The recent abdication of Premier Alison Redford as head of the Alberta Progressive Conservative (PC) Party caused a reflection here on political transitions in the past, and former culture wars between the government and Alberta’s queer community.
Premier Don Getty was also chased out by his party in the early 90s, which started the reign of “King Ralph” Klein who became Premier in December 1992. He then took the PCs to an electoral victory in June, 1993.
The run-up to that provincial election was marked with high-profile anti-gay comments from Alberta Government Cabinet Ministers. Then Deputy Premier Ken Kowalski, publicly mused on CBC Radio that: “taxpayers’ money shouldn’t be used to support people with ‘abnormal’ lifestyles.” He was referencing provincial government arts funding that had gone to the Banff Centre who had supported a performance art piece which dealt with themes of lesbian sexuality.

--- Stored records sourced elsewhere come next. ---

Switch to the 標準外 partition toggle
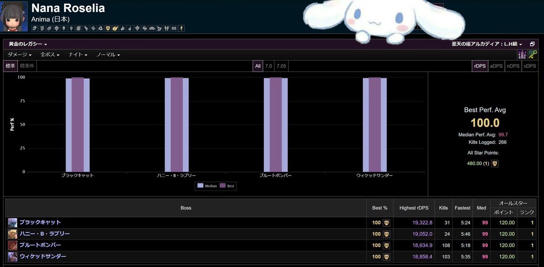This screenshot has width=544, height=267. (x=27, y=66)
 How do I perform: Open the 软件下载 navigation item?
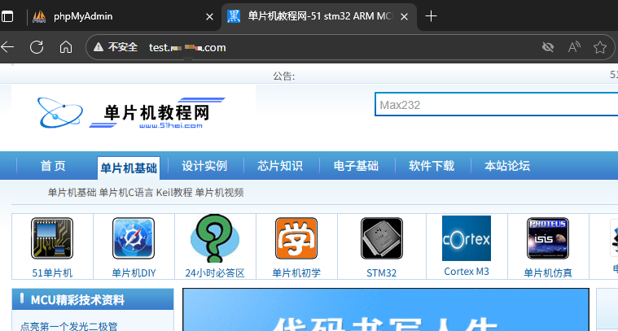[x=432, y=166]
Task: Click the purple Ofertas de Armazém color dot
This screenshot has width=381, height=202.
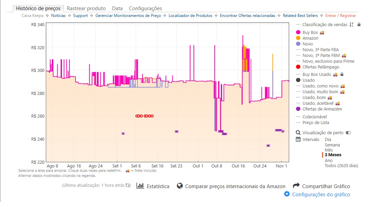Action: click(298, 109)
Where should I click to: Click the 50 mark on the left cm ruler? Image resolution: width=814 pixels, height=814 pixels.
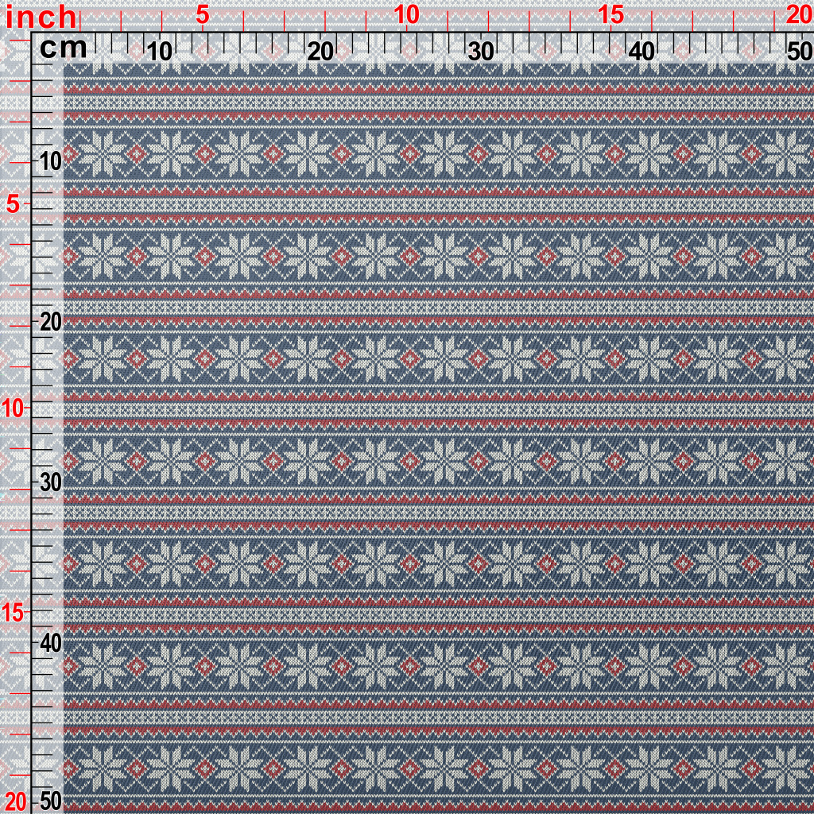click(50, 800)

Diane Mirosh, the PC Cabinet Minister responsible for the Human Rights Commission said that: “gays and lesbians had [already] too many rights and perhaps they should be rescinded.” The irony, of course, is that they had fewer rights than other Albertans because sexual orientation was then not a protected ground of the Alberta Individual Rights Protection Act: the provincial human rights legislation of the day.
The Calgary queer community was vocal in its outrage and organized an anti-PC campaign during the election, which happened to be the same month for Calgary and Edmonton’s Pride Celebrations. This was also the year Edmonton’s Mayor Jan Reimer proclaimed Edmonton Gay and Lesbian Pride Day, in sharp contrast to the ruling provincial government’s position.
Despite the dodgy comments from PCs about human rights, they cagily advertised in Calgary’s gay press for their candidate, Stephen Yu, in Calgary Buffalo, long considered the queerest riding in the city (he came in 2nd, taking 40% of the vote).
Interestingly, in the last provincial election (2012), it was widely believed that anti-gay comments from Wild Rose Party candidates were a deciding factor in Alison Redford’s sweep into power despite polls predicting her demise. The PCs rhetoric around tolerance in modern times is in stark contrast to the past. However, the fact that the Alberta Progressive Conservative Party takes down its own leaders – from within – remains similar.